Zum Auftakt des »Sommer-Davos« genannten Treffens des Weltwirtschaftsforums in der nordostchinesischen Hafenstadt Dalian bekundete Chinas Premierminister Wen Jiabao vor den 1700 Teilnehmern erneut seine Bereitschaft, den Europäern eine »helfende Hand auszustrecken«. Dabei ist der Kauf von Anleihen europäischer Staaten Normalität. Wie gegen die USA US-Dollar-Forderungen häuft China auch gegen Europa durch seinen großen Handelsüberschuss mit Europa viele Milliardenforderungen in Euro an, die in Staatsanleihen europäischer Länder investiert werden. In der allgemeinen Verunsicherung nehmen die Währungs- und Aktienmärkte die Käufe von Anleihen angeschlagener Staaten wie Griechenland, Portugal, Spanien oder Italien oder selbst nur solche Absichtserklärungen immer dankbar auf. Niemand weiß, wie viele Anleihen wirklich gekauft werden. Doch wird diese Alltäglichkeit gerne als besonderer Vertrauensbeweis gezielt überbewertet, um die Märkte wieder nach oben zu bewegen.

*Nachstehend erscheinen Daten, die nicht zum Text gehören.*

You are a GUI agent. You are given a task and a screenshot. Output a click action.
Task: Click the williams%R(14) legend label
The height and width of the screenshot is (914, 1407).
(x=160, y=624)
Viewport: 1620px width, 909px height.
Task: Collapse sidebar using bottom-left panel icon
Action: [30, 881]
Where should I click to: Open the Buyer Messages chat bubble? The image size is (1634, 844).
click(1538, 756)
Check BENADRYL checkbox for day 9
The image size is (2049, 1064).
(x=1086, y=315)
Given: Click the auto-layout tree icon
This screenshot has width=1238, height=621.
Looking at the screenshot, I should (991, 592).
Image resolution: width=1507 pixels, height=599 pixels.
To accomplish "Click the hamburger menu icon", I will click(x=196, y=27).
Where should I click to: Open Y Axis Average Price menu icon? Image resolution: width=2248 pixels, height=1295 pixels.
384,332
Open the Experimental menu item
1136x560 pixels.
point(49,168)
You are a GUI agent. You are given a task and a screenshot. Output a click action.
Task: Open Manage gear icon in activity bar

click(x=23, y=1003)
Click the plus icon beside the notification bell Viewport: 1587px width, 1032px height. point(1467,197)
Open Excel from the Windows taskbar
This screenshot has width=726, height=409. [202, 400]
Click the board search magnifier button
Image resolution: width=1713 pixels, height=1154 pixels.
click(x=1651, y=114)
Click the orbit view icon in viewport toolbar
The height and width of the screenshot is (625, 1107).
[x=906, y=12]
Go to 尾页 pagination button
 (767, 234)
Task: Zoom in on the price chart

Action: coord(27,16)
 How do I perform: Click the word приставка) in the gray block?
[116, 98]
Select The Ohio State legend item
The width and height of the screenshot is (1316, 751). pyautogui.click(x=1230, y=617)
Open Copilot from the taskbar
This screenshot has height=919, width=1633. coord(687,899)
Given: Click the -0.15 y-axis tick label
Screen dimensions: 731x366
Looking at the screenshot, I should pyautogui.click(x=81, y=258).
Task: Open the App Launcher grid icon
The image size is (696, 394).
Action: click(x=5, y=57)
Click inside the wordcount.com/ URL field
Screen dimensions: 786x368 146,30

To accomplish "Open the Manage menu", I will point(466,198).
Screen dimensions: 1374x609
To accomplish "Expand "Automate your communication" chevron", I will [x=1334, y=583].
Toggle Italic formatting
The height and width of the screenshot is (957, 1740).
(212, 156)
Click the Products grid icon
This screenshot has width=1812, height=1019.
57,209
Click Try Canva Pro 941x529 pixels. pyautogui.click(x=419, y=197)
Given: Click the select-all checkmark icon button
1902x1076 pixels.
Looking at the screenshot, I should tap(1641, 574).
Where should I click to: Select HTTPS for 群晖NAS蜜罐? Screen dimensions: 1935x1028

Von den USA forderte Wen Jiabao zu Beginn des dreitägigen Treffens mehr Offenheit gegenüber Investitionen chinesischer Firmen und eine Aufhebung von Exportbeschränkungen. China müsse dann auch nicht mehr so viel seiner weltgrößten Devisenreserven in Höhe von 3,2 Billionen US-Dollar (2,3 Billionen Euro) in US-Staatsanleihen investieren. Rund zwei Drittel hält China davon in US-Dollar, ein Viertel in Euro. Die USA könnten auch ihre Exporte ausweiten, indem sie Beschränkungen für die Ausfuhr hochtechnologischer Produkte nach China aufheben, bekräftigte Wen Jiabao eine alte Forderung Chinas. In einer Diskussion in Dalian wies der neue US-Botschafter und frühere US-Handelsminister Gary Locke den Vorwurf mangelnder Offenheit zurück und verteidigte die Investitionsbedingungen in den USA als ausgezeichnet.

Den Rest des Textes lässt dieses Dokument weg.